INSTRUCTIONS FOR THE TASK: Give back all the entries below. Omit none of them.

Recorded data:

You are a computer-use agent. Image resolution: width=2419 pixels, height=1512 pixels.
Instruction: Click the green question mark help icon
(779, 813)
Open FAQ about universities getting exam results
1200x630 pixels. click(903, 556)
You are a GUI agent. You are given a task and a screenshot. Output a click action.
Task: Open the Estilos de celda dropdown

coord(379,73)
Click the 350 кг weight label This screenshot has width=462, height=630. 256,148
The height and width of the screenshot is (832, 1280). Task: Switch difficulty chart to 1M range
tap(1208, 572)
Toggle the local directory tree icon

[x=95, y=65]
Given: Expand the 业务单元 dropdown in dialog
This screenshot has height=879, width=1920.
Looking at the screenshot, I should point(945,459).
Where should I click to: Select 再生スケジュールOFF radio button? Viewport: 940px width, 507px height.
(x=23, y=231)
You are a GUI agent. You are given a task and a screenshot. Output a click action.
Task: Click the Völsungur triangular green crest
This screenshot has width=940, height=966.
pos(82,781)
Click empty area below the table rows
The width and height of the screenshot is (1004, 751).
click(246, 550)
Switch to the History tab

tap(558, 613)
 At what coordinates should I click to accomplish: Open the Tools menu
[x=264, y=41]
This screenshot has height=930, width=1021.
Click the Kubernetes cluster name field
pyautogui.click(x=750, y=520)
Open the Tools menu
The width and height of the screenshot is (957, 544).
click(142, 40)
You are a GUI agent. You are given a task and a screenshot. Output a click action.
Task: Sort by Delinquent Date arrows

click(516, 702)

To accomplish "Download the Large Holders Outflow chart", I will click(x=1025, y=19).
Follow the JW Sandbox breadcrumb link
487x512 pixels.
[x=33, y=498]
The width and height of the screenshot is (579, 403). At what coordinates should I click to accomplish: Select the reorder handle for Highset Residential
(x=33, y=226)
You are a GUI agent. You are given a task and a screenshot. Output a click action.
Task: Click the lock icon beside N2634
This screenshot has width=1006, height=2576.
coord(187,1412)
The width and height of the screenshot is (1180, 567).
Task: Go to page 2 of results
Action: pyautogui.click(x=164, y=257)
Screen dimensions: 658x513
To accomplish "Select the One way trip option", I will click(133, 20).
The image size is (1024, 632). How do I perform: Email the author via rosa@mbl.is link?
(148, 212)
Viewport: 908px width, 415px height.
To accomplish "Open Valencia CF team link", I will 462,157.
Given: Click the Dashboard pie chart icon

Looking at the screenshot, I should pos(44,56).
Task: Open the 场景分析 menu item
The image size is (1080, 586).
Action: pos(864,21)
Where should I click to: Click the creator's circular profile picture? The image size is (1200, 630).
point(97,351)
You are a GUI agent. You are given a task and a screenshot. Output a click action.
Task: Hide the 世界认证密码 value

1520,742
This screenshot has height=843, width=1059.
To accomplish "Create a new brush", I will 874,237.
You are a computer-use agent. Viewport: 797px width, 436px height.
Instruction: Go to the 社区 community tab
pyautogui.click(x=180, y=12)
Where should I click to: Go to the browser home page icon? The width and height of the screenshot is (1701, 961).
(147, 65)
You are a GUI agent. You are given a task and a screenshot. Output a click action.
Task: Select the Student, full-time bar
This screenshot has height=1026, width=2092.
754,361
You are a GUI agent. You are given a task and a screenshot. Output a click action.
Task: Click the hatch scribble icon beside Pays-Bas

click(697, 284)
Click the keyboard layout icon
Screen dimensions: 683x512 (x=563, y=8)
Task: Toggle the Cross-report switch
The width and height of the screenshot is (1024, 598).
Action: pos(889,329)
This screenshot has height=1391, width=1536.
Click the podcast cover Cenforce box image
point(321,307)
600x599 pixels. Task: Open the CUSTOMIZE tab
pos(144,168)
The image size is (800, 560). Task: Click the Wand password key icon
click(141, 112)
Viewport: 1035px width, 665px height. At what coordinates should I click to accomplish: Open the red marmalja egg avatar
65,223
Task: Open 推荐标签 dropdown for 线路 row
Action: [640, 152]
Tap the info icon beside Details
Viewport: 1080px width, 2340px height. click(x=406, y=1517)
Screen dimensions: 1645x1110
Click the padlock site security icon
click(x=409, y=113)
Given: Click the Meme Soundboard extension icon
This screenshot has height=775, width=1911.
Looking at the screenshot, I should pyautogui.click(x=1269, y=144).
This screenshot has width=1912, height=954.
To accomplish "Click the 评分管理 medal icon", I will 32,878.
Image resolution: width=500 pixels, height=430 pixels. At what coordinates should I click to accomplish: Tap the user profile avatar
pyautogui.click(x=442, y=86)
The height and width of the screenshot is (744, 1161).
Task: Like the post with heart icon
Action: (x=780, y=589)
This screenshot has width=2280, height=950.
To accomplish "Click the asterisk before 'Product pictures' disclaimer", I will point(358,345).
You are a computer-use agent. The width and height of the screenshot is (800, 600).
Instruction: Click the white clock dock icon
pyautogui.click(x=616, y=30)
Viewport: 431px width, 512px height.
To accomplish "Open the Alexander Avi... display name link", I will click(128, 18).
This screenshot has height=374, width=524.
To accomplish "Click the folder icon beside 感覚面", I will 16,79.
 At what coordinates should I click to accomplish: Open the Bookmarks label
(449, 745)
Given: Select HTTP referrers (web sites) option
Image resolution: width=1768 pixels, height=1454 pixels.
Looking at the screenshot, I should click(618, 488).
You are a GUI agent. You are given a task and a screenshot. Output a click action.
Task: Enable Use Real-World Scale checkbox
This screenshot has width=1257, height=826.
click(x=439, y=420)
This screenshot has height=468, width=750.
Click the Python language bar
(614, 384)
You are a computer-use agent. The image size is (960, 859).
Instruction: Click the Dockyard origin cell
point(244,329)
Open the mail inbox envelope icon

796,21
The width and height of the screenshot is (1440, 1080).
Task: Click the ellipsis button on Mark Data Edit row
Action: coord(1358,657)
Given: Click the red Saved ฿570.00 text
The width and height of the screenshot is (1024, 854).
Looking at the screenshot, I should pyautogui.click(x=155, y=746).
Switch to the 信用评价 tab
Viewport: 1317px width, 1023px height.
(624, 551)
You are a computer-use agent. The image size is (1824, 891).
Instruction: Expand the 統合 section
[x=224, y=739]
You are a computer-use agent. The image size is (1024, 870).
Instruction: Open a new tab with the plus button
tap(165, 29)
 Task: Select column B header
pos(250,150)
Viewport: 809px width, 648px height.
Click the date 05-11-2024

RESPONSE BOX:
You are a computer-use agent. Image resolution: width=2419 pixels, height=1512 pixels.
Instruction: Click the green question mark help icon
(779, 813)
Open FAQ about universities getting exam results
1200x630 pixels. click(903, 556)
You are a GUI agent. You are given a task and a screenshot. Output a click action.
Task: Open the Estilos de celda dropdown

coord(379,73)
Click the 350 кг weight label This screenshot has width=462, height=630. 256,148
The height and width of the screenshot is (832, 1280). Task: Switch difficulty chart to 1M range
tap(1208, 572)
Toggle the local directory tree icon

[x=95, y=65]
Given: Expand the 业务单元 dropdown in dialog
This screenshot has height=879, width=1920.
Looking at the screenshot, I should point(945,459).
Where should I click to: Select 再生スケジュールOFF radio button? Viewport: 940px width, 507px height.
(x=23, y=231)
You are a GUI agent. You are given a task and a screenshot. Output a click action.
Task: Click the Völsungur triangular green crest
This screenshot has width=940, height=966.
pos(82,781)
Click empty area below the table rows
The width and height of the screenshot is (1004, 751).
click(246, 550)
Switch to the History tab

tap(558, 613)
 At what coordinates should I click to accomplish: Open the Tools menu
[x=264, y=41]
This screenshot has height=930, width=1021.
Click the Kubernetes cluster name field
pyautogui.click(x=750, y=520)
Open the Tools menu
The width and height of the screenshot is (957, 544).
click(142, 40)
You are a GUI agent. You are given a task and a screenshot. Output a click action.
Task: Sort by Delinquent Date arrows

click(516, 702)

To accomplish "Download the Large Holders Outflow chart", I will click(x=1025, y=19).
Follow the JW Sandbox breadcrumb link
487x512 pixels.
[x=33, y=498]
The width and height of the screenshot is (579, 403). At what coordinates should I click to accomplish: Select the reorder handle for Highset Residential
(x=33, y=226)
You are a GUI agent. You are given a task and a screenshot. Output a click action.
Task: Click the lock icon beside N2634
This screenshot has width=1006, height=2576.
coord(187,1412)
The width and height of the screenshot is (1180, 567).
Task: Go to page 2 of results
Action: pyautogui.click(x=164, y=257)
Screen dimensions: 658x513
To accomplish "Select the One way trip option", I will click(133, 20).
The image size is (1024, 632). How do I perform: Email the author via rosa@mbl.is link?
(148, 212)
Viewport: 908px width, 415px height.
To accomplish "Open Valencia CF team link", I will 462,157.
Given: Click the Dashboard pie chart icon

Looking at the screenshot, I should pos(44,56).
Task: Open the 场景分析 menu item
The image size is (1080, 586).
Action: pos(864,21)
Where should I click to: Click the creator's circular profile picture? The image size is (1200, 630).
point(97,351)
You are a GUI agent. You are given a task and a screenshot. Output a click action.
Task: Hide the 世界认证密码 value

1520,742
This screenshot has height=843, width=1059.
To accomplish "Create a new brush", I will 874,237.
You are a computer-use agent. Viewport: 797px width, 436px height.
Instruction: Go to the 社区 community tab
pyautogui.click(x=180, y=12)
Where should I click to: Go to the browser home page icon? The width and height of the screenshot is (1701, 961).
(147, 65)
You are a GUI agent. You are given a task and a screenshot. Output a click action.
Task: Select the Student, full-time bar
This screenshot has height=1026, width=2092.
754,361
You are a GUI agent. You are given a task and a screenshot. Output a click action.
Task: Click the hatch scribble icon beside Pays-Bas

click(697, 284)
Click the keyboard layout icon
Screen dimensions: 683x512 (x=563, y=8)
Task: Toggle the Cross-report switch
The width and height of the screenshot is (1024, 598).
Action: pos(889,329)
This screenshot has height=1391, width=1536.
Click the podcast cover Cenforce box image
point(321,307)
600x599 pixels. Task: Open the CUSTOMIZE tab
pos(144,168)
The image size is (800, 560). Task: Click the Wand password key icon
click(141, 112)
Viewport: 1035px width, 665px height. At what coordinates should I click to accomplish: Open the red marmalja egg avatar
65,223
Task: Open 推荐标签 dropdown for 线路 row
Action: [640, 152]
Tap the info icon beside Details
Viewport: 1080px width, 2340px height. click(x=406, y=1517)
Screen dimensions: 1645x1110
Click the padlock site security icon
click(x=409, y=113)
Given: Click the Meme Soundboard extension icon
This screenshot has height=775, width=1911.
Looking at the screenshot, I should pyautogui.click(x=1269, y=144).
This screenshot has width=1912, height=954.
To accomplish "Click the 评分管理 medal icon", I will 32,878.
Image resolution: width=500 pixels, height=430 pixels. At what coordinates should I click to accomplish: Tap the user profile avatar
pyautogui.click(x=442, y=86)
The height and width of the screenshot is (744, 1161).
Task: Like the post with heart icon
Action: (x=780, y=589)
This screenshot has width=2280, height=950.
To accomplish "Click the asterisk before 'Product pictures' disclaimer", I will point(358,345).
You are a computer-use agent. The width and height of the screenshot is (800, 600).
Instruction: Click the white clock dock icon
pyautogui.click(x=616, y=30)
Viewport: 431px width, 512px height.
To accomplish "Open the Alexander Avi... display name link", I will click(128, 18).
This screenshot has height=374, width=524.
To accomplish "Click the folder icon beside 感覚面", I will 16,79.
 At what coordinates should I click to accomplish: Open the Bookmarks label
(449, 745)
Given: Select HTTP referrers (web sites) option
Image resolution: width=1768 pixels, height=1454 pixels.
Looking at the screenshot, I should click(618, 488).
You are a GUI agent. You are given a task and a screenshot. Output a click action.
Task: Enable Use Real-World Scale checkbox
This screenshot has width=1257, height=826.
click(x=439, y=420)
This screenshot has height=468, width=750.
Click the Python language bar
(614, 384)
You are a computer-use agent. The image size is (960, 859).
Instruction: Click the Dockyard origin cell
point(244,329)
Open the mail inbox envelope icon

796,21
The width and height of the screenshot is (1440, 1080).
Task: Click the ellipsis button on Mark Data Edit row
Action: coord(1358,657)
Given: Click the red Saved ฿570.00 text
The width and height of the screenshot is (1024, 854).
Looking at the screenshot, I should pyautogui.click(x=155, y=746).
Switch to the 信用评价 tab
Viewport: 1317px width, 1023px height.
(624, 551)
You are a computer-use agent. The image size is (1824, 891).
Instruction: Expand the 統合 section
[x=224, y=739]
You are a computer-use agent. The image size is (1024, 870).
Instruction: Open a new tab with the plus button
tap(165, 29)
 Task: Select column B header
pos(250,150)
Viewport: 809px width, 648px height.
Click the date 05-11-2024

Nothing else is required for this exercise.